Russland
Putin wird (ohne echte Konkurrenz) wieder gewählt
114 Millionen Menschen waren wahlberechtigt, zumindest theoretisch. Putin nimmt 87 Prozent der Stimmen für sich in Anspruch und ist damit, wieder einmal, Präsident der Russischen Föderation. Es wird seine fünfte Amtszeit. Landesweit gab es verschiedene Proteste bis hin zu Sabotage-Akten, ebenso massive Einschüchterung und Gewalt gegen die Opposition. Die Wahlbeteiligung wird dennoch mit über 70 Prozent angegeben, der höchsten Wert bei einer russischen Präsidentenwahl.
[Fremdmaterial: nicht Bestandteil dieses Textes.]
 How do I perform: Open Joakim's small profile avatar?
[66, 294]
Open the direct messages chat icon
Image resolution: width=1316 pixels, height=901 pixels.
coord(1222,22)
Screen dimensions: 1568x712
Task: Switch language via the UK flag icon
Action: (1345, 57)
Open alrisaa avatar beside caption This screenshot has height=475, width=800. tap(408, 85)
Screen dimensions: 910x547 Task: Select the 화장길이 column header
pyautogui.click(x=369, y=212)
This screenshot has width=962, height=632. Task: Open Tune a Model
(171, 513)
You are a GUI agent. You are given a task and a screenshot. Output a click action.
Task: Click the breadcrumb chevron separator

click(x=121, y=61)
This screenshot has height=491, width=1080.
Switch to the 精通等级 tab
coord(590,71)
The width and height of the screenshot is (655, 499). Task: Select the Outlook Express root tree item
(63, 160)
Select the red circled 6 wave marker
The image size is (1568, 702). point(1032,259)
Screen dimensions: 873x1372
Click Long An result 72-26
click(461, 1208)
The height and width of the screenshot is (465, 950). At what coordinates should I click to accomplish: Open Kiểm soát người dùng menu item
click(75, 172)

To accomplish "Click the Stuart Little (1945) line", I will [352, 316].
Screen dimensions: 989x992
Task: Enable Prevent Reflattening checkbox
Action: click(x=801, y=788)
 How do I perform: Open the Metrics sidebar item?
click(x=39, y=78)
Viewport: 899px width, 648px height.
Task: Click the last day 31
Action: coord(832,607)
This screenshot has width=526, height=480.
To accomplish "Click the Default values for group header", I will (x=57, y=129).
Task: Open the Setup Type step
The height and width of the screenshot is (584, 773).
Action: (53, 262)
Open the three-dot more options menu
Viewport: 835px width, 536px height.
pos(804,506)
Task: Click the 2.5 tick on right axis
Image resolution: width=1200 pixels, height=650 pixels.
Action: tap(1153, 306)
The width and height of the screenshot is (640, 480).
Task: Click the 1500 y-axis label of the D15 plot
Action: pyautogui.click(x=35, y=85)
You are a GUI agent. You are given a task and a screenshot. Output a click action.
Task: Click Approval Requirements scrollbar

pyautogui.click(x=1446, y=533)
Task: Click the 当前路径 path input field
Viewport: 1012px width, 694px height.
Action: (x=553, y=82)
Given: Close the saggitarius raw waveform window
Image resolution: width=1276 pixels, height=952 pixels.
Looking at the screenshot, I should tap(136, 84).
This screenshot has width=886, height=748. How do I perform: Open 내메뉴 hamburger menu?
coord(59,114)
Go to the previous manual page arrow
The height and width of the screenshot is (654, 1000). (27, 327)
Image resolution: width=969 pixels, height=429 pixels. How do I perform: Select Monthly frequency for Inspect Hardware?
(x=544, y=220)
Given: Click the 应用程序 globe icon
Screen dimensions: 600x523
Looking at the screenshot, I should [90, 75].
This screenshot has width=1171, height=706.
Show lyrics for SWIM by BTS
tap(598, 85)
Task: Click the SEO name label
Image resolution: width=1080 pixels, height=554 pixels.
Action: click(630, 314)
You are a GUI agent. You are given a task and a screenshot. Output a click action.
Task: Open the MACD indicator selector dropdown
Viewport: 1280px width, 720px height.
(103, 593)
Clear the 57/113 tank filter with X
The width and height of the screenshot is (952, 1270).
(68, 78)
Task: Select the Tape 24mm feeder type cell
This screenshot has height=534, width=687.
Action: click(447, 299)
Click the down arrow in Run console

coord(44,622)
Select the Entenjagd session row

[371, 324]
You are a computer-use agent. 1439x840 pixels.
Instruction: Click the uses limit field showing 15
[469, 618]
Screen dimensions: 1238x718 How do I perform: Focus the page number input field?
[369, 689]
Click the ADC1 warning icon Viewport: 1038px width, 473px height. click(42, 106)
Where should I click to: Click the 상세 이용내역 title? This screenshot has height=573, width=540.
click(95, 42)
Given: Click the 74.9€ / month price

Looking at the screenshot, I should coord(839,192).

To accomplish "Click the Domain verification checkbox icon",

Steinmeier gratuliert übrigens nicht – nun denn. Irgendwie möchte man doch überrascht sein, wenn man bedenkt, dass deutsche Bundespräsidenten traditionell doch eigentlich jede noch so blutige Hand mit Begeisterung schütteln, aber gerade jetzt wäre das nicht im Sinne des westlichen Imperialismus.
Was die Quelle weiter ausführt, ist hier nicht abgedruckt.